Are you sure you didn't read the Cliff Notes?
- The character of Benjamin Braddock was supposed to be a blonde, handsome young man; think a young Robert Redford, maybe. Dustin Hoffman's performance was great even though he was the opposite of that type.
It was kind of ridiculous; here was this guy, around thirty years of age, playing a college graduate. He had distinctly unprepossessing semitic features but his parents look like white-bread WASPs. And Mrs. Robinson, a hot older woman, lusts after him! I figured that it was a measure of how mentally disturbed Mrs.

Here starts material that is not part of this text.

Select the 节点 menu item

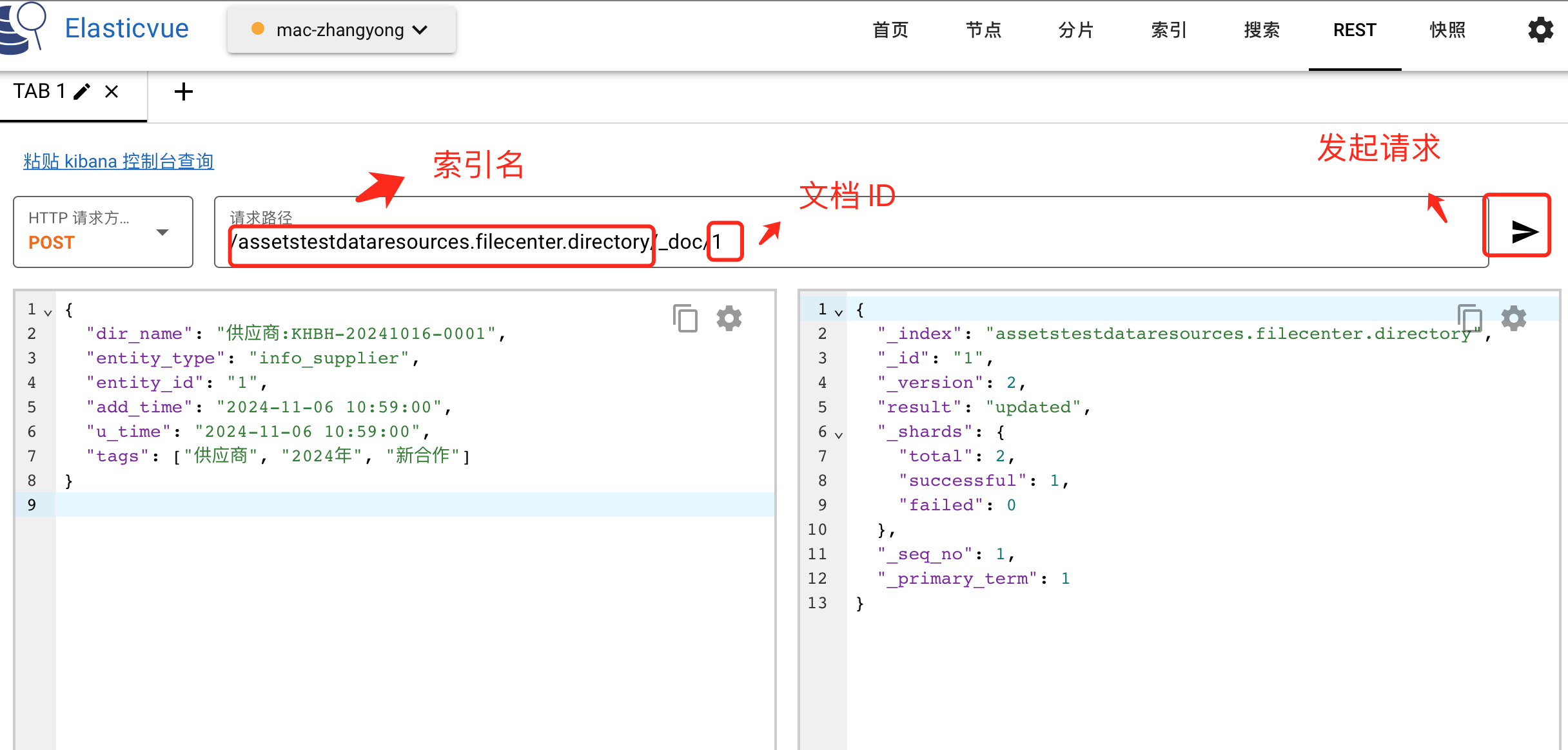[x=983, y=30]
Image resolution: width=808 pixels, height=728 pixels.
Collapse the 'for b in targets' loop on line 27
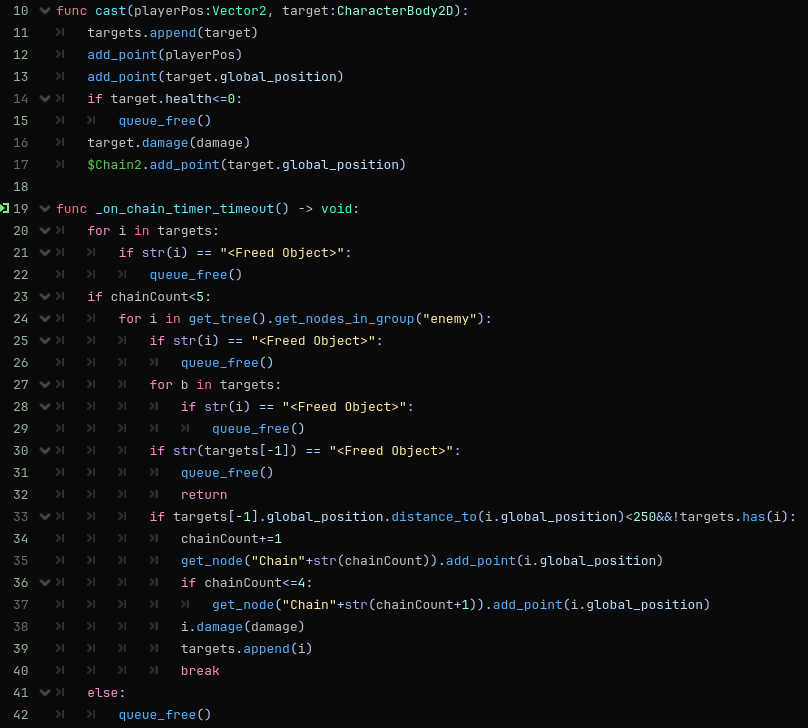coord(44,385)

Robinson was that she would want to fuck him.
I don't understand Elaine's attraction to him, either. He's not that attractive and he takes her to a strip joint on their first date! Appalled, she runs off, but he stops and gives a tender kiss and before you know it they're falling in love. I could understand that if he were good-looking but what is it about the homely Ben that reels in Elaine? He doesn't have much of an appealing personality, either. But then women in the movies are always falling in love with much older or unattractive guys.
I like the movie, anyway. It's fun to watch and Ann Bancroft was brilliant as Mrs. Robinson.